Song by G-Dragon

from the album Heartbreaker
- Released: August 18, 2009
- Recorded: 2009
- Genre: Dance-pop; electrohop; post-disco; R&B;
- Length: 3:43
- Label: YG Entertainment
- Songwriters: G-Dragon; Jimmy Thörnfeldt;

Music video
- "Breathe" on YouTube

= Breathe (G-Dragon song) =

"Breathe" is a song by South Korean rapper G-Dragon from his debut album, Heartbreaker (2007). A music video for the song was released on September 21, 2009. While the song did not chart as high as the album's title track, it still reached the top 20 of the Korean music chart.

==Release==
Amid controversy of the singer's previous single being accused of plagiarism, G-Dragon quickly released the music video for "Breathe" to promote his album. The song managed to chart within the Top 20 of the Korean music chart. The lyrics, which portray the singer not wanting to wake up from a dream, was complimented by a writer for the Newsen as "strong" and "impressive."

==Music video==
Similar to "Heartbreaker"s music video, "Breathe" showcased the singer dancing against a white backdrop.

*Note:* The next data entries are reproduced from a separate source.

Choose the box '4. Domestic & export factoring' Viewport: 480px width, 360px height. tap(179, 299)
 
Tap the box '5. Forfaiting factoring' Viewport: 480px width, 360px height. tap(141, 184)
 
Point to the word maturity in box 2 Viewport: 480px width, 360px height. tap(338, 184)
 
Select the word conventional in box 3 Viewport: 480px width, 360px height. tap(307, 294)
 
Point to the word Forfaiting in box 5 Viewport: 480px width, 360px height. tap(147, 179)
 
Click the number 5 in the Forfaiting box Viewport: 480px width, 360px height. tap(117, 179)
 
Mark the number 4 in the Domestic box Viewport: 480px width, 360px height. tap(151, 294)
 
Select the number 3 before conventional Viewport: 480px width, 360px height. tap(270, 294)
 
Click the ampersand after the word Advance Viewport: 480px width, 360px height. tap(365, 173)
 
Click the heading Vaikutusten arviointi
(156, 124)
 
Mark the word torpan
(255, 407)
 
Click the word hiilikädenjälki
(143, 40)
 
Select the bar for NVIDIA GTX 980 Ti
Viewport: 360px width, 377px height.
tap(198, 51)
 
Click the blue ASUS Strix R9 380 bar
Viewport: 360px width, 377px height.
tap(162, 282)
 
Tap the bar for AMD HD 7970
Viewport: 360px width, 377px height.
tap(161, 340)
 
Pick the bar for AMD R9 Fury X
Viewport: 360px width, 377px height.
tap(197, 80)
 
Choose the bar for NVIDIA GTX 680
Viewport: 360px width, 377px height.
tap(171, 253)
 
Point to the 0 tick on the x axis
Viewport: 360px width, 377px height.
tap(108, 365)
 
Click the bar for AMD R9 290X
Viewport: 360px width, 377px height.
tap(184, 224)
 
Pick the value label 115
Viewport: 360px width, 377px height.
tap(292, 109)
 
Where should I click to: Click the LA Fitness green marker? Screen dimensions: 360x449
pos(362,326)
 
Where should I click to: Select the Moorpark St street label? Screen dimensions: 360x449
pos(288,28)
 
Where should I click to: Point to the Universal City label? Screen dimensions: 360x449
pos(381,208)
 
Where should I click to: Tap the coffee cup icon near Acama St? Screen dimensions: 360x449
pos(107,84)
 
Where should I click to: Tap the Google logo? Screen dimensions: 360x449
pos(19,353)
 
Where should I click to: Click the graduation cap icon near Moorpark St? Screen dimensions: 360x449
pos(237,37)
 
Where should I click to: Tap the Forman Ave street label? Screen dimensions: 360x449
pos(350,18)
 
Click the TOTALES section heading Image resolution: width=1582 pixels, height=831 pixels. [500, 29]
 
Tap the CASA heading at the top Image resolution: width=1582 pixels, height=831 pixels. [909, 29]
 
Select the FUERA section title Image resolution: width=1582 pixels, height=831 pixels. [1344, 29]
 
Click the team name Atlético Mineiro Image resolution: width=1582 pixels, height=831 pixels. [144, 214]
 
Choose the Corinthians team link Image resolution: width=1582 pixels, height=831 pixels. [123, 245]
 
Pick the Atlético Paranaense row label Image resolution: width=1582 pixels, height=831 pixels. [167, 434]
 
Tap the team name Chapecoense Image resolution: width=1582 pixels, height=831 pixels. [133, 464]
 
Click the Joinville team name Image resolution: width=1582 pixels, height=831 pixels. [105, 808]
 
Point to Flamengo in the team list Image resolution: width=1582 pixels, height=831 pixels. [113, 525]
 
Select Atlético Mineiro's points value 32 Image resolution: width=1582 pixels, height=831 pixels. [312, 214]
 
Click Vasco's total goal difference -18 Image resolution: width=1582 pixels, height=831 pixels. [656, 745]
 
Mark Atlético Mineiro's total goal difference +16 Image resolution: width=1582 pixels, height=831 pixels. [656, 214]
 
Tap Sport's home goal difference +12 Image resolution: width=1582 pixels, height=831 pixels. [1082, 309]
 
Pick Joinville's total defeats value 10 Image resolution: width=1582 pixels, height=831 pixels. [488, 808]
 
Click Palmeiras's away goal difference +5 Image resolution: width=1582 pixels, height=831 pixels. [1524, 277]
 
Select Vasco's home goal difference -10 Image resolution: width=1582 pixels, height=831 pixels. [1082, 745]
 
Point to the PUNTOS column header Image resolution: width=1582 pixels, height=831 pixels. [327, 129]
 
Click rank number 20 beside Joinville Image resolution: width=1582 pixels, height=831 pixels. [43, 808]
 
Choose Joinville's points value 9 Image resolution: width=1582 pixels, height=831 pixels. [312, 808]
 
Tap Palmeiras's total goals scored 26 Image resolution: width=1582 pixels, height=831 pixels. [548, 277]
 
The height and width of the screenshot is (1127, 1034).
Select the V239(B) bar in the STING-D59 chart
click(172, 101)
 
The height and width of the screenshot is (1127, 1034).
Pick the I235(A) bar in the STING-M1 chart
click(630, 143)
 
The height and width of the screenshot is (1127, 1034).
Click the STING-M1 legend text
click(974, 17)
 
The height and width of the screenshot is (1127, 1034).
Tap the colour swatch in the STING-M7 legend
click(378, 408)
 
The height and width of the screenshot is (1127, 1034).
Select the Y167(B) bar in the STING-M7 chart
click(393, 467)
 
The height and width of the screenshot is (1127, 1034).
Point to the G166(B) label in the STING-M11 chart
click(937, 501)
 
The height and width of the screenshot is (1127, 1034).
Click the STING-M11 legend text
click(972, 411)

The video itself was given a 20-second teaser at the end of "Heartbreaker"s music video before its official release. At the end of the music video, a short teaser of his next song "A Boy" is shown. The video has drawn over 14 million views on YouTube.

==Controversy==
While performing the song "Breathe" at his Shine a Light concert, G-Dragon was alleged to have "made sexually provocative gestures" when he reportedly grinded against his dancer against a propped-up bed. The Korean Ministry of Health, Welfare and Family Affairs later asked the government prosecutors to investigate if G-Dragon or YG Entertainment violated laws on obscene performances at his concert. He was found innocent and was cleared of all charges on March 15, 2010.